We made a nice research proposal, boring thing that took forever. Handed it in, it seemed not to be that bad, then we had a discussion in class about it. It got slaughtered, we did this wrong and that wrong and how were we planning on doing this and all that kind of crap. But well we had to do something so better start quickly, so we devised a way of sampling. Sampling is a word that had now lost all niceness to me. Because with sampling we had picked 20 streets which we had to do each. In every street, scattered across my town we had to randomly select (which ended up being: oeh there is a breakfast plate on the table, maybe someone’s home, and not random at all) and then give a questionnaire to.

Ow, that questionnaire also was a disaster, it took forever to put together and it although it did the trick was not sophisticated at all. We had to do a whole bunch of different things to make it work, we had a gazilion drafts before the final one and that one actually had a spelling mistake in it, we later found out.
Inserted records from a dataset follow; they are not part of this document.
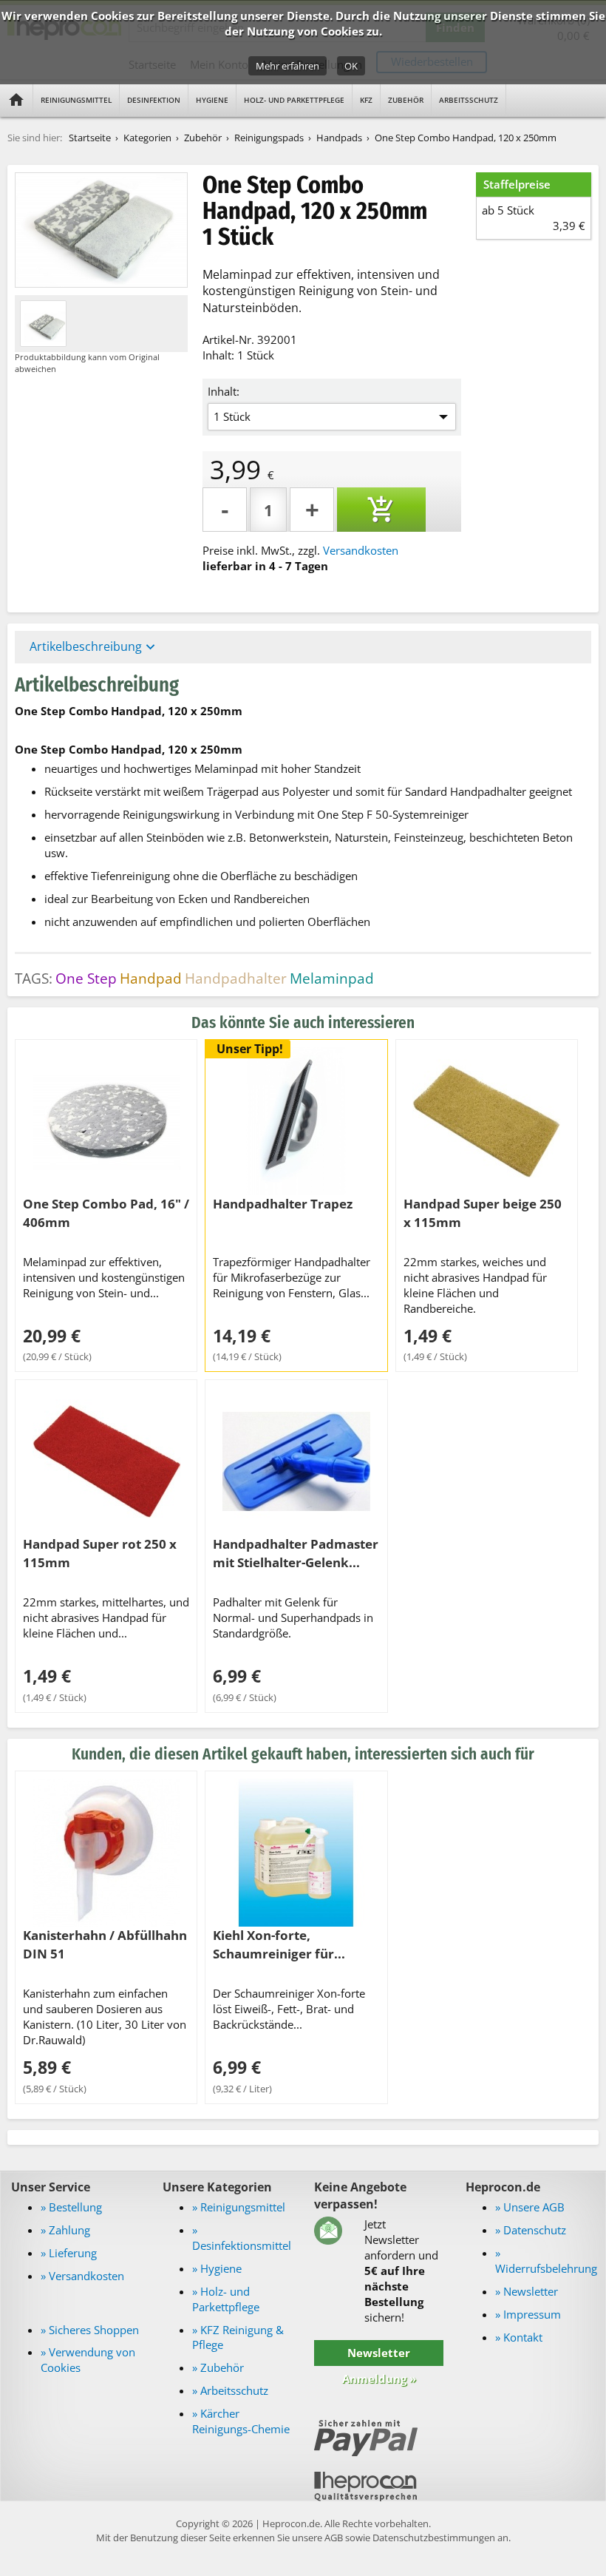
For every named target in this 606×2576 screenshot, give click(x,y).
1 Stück (232, 416)
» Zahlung (65, 2229)
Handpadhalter (236, 978)
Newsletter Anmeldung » (379, 2365)
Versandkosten (360, 550)
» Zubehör (218, 2367)
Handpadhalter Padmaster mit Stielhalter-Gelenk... (295, 1553)
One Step (86, 978)
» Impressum (528, 2314)
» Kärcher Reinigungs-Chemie (241, 2421)
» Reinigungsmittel (238, 2207)
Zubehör (405, 100)
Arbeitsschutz (468, 100)
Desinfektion (153, 100)
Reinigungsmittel (76, 100)
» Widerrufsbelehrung (546, 2260)
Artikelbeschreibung (94, 646)
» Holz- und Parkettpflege (225, 2299)
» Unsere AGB (530, 2207)
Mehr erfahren (287, 65)
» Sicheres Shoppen (90, 2329)
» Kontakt (518, 2337)
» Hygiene (217, 2268)
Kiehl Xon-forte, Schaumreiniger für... (279, 1944)
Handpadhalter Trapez (283, 1203)
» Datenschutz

But well, so we were getting samples, meaning, in bitter cold, to bike around the town trying to find people kind enough to fill in our stupid questionnaire, it was cold, cold, cold, boring and a little bit more cold, and it took 4! hours to finally get 30 people.. (from the 40) so we eventually decided that that just took to long, the next day (we were cold we had to go home and do it again the next day) we decided to well not bike all the way to some far away place but just take 2 in the streets that we needed to do that were bicyclable (yes that’s not a word but I don’t care, I’m ranting remember). We now had our 10 remaining people in less then an hour, very happy about that.

So we had the samples, now we needed a Theory section, about a hundred drafts later we also needed a Method section, that’s my bit. It is not that bad to write a method section it just is not very nice to do, it’s just plain ol’ boring. It took some time though and by now I’m at the fourth draft or something, we have to hand in a draft of the final research project thing tomorrow. So that needed to be done as well.

But fore we could hand in a draft version, we needed to check the quality of the newspapers that came out of our samples. Which means that we had to check 3/4/5 newspapers on things like, does it have an astrology column and how many comic strip-pictures does it have in it, those were the easy one’s. Then we had to measure the newspaper, and measure all the photo’s and advertisements, (in square centimeters) to see whether or not it had a large amount of pictures or advertisements. That took forever, it took me like five hours to do 3. I mean, that’s too long, it was boring and we probably did it wrong anyways as the Metro, some suckey free train newspaper, ended up being ’slightly above average’ whilst it actually is quite a suckey newspaper.

So but that’s done for now, I only need to focus on getting myself a topic for my biology essay, rewriting my English essay, reading a few chapters for biology, writing some forum entries for English, reading a 100 page story for literature, make a 8-10 minute speech for English and hoping that my literature essay will turn out to be worth more than a C+

That was the rant, sorry just had to write some stuff about stats (stats can be written backwards and then it still spells stats, so now we call in palindroomvak (meaning palindrome subject), pd is short for that. I’m beginning to hate words like: correlation, data, sample, interviewer bias, questionnaire, spss (some programme that hates people), method, theory and stuff like that. But if everything goes ok, I can finish this subject in like 2 weeks or something and if I pass it, which will probably happen as I had quite high scores for my exams, I don’t have to do M&SI anymore. So let’s hope that’ll work.